Exercise task: Copy out everything from the line containing "You are a GUI" down to the line containing "Task: Click on", keeping each line unchanged.

The data:
====

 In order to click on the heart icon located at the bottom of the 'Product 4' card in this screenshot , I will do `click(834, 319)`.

====

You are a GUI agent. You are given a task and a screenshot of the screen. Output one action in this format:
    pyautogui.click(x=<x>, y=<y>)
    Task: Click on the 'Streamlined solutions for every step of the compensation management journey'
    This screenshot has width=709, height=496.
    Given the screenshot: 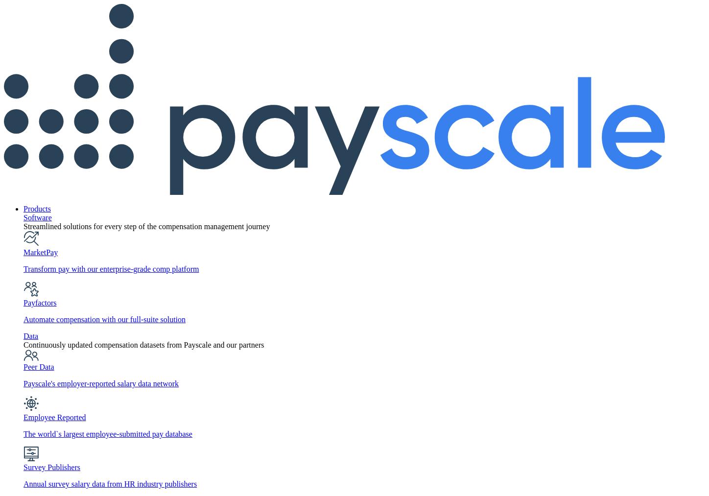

====

Exercise output:
You are a GUI agent. You are given a task and a screenshot of the screen. Output one action in this format:
    pyautogui.click(x=<x>, y=<y>)
    Task: Click on the 'Streamlined solutions for every step of the compensation management journey'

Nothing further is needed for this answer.